Le communiqué et le cliché ont été transmis mardi 27 septembre à la CGT Cheminots Versailles par un syndicat britannique, le RMT. Plusieurs adhérents du mouvement sont partis se battre aux côtés du PKK dans le Rojava, le Kurdistan syrien.
"Ces camarades britanniques ont formé la brigade Bob Crow [du nom de l’ancien secrétaire général du syndicat de cheminots britannique] et sont très actifs sur les réseaux sociaux, explique le secrétaire général de la CGT Cheminots Versailles, contacté par franceinfo. Nous relayons régulièrement leurs actualités sur notre page, parce que l’idée que des Européens privilégiés partent se battre contre le fascisme en Syrie nous semble assez belle."
La CGT ignore l’identité de ces "sympathisants"
Le responsable syndical assure donc que ce "canal d’info est sûr". "C’est en s’inspirant du modèle [de la brigade Bob Crow] que cinq camarades cégétistes et sympathisants, engagés au combat dans le bataillon international aux côtés des camarades du RMT, ont décidé de se constituer symboliquement en brigade Krasucki", explique encore l’antenne locale de la CGT dans les commentaires du post Facebook.
"Nous ne connaissons par le nombre exact de sympathisants de la CGT qui forment cette brigade, ni leur identité, précise le secrétaire général de la CGT Cheminots Versailles à franceinfo. Tout comme les membres de la brigade Bob Crow, ils ne donnent pas de détails sur leur vie afin d’éviter les représailles contre leurs proches en Europe."
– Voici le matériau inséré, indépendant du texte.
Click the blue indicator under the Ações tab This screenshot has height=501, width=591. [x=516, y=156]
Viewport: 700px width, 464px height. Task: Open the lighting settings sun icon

Les "collègues d’Air France touchés" par ce message
Le journaliste et spécialiste du jihadisme, Nicolas Hénin, assure lui aussi à BFM TV que le message et la photo sont authentiques. "La brigade Krasucki est composée de quelques hommes qui sont en Syrie depuis au moins un an, affirme-t-il. Ils avaient déjà publié des messages appelant à venger le Bataclan. Pour eux, [le groupe Etat islamique] c’est l’impérialisme et il faut le combattre."
Le secrétaire général de la CGT Cheminots Versailles précise avoir transmis leur message de soutien aux "collègues d’Air France". "Ils ont été très touchés de ce texte et m’ont demandé de les remercier de leur part, explique le syndicaliste. J’ai transmis le message via le RMT, mais je ne sais pas s’il va arriver jusqu’à eux."
La CGT Cheminots Versailles ajoute avoir reçu des messages privés de personnes demandant comment rejoindre la "brigade Krasucki" en Syrie. "Je leur ai répondu que je n’étais pas sergent recruteur et que notre page n’est pas une plateforme pour les combattants en Syrie, précise le secrétaire général. De toute façon, nous ne sommes pas en lien direct avec la brigade Krasucki."